Regressor contribution in OLS regression Assume I have the following model, estimated using OLS:
$Y_{it}=β0+β1∗X1_{it}+β2∗X2_{it}+β3∗X3_{it}+ϵ_{it}$
I know that some methods exist to compute the relative contribution of each variable to the overall goodness of fit (Shapley decomposition for instance). But is there any easy way to measure a time-varying contribution? I.e. the evolution over time of the contribution of each factor?
Probably silly question: what does $(β1∗X1_{it})/Y_{it}$ represent?

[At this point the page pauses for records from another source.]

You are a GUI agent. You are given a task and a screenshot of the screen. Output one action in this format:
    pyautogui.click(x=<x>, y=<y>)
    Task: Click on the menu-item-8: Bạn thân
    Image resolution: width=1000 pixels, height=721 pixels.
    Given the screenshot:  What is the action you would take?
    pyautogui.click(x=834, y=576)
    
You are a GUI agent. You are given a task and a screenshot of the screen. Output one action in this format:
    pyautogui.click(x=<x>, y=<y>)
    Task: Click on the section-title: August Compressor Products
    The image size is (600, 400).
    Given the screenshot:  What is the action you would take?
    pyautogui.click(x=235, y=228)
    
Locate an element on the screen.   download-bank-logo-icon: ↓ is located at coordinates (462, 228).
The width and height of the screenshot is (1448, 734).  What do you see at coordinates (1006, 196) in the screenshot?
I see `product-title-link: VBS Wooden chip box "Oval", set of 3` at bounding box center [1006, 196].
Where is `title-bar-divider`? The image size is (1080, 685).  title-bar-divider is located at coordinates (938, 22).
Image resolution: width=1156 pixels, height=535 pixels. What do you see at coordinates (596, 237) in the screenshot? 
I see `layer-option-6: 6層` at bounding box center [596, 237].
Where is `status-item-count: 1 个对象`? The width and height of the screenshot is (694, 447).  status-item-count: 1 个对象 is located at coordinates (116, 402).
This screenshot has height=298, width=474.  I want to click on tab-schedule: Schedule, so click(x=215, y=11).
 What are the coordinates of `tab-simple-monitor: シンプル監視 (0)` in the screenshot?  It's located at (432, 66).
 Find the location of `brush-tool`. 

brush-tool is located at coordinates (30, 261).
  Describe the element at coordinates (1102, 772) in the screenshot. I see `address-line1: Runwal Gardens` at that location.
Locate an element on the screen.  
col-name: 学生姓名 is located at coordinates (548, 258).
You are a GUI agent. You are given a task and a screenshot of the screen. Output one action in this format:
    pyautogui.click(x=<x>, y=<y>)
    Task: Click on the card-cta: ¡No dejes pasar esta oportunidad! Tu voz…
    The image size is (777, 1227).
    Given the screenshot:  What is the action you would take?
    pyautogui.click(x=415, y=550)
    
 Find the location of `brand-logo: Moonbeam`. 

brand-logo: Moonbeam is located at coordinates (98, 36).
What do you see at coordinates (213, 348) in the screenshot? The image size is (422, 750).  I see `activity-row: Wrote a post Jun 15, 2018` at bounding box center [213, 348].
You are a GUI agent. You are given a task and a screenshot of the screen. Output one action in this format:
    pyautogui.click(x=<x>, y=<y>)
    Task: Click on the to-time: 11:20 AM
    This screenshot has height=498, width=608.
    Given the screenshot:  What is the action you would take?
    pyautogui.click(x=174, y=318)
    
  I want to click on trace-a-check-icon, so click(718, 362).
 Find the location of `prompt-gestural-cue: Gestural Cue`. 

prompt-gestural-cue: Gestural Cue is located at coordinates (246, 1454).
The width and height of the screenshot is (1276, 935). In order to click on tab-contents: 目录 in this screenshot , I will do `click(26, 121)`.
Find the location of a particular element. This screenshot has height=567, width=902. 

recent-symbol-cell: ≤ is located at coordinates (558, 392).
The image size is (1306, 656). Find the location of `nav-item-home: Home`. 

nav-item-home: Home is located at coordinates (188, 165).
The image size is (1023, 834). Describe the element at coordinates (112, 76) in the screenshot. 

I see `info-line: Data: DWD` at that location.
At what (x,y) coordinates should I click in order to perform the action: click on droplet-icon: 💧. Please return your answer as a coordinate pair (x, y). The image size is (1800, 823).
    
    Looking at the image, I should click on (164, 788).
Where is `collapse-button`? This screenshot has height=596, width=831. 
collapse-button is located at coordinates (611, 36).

Can this represent some kind of contribution of $X_1$ to $Y$?
Many thanks
 A: If your dataset is a time-series dataset, i.e. the data has been collected at varying points in time, then the regression model will likely suffer from autocorrelation, where there is a correlation between the observations at time t and t-1, etc.
The reason I use the term "suffer" is because autocorrelation is a violation of Ordinary Least Squares regression as being the Best Linear Unbiased Estimator (BLUE).
According to Studenmund: Using Econometrics, A Practical Guide (2014), serial correlation causes the standard errors of the OLS estimates to be biased, which leads to unreliable hypothesis testing, i.e. we are likely to make a Type 1 or Type 2 error.
In this regard, first-differencing is often a common procedure applied to ensure no serial correlation among the variables, while still allowing for an estimation of the impact of one variable on another, i.e. what is the impact of a unit change in X1 on Y?
Therefore, the purpose of this method is to isolate the impact of time rather than measure a time-varying contribution per se - as serial correlation is a violation of OLS.
That said, it is unreasonable to expect that the coefficients will be constant over time. One potential solution is to partition the data and run first-differenced regressions across these different time periods and observe any potential differences.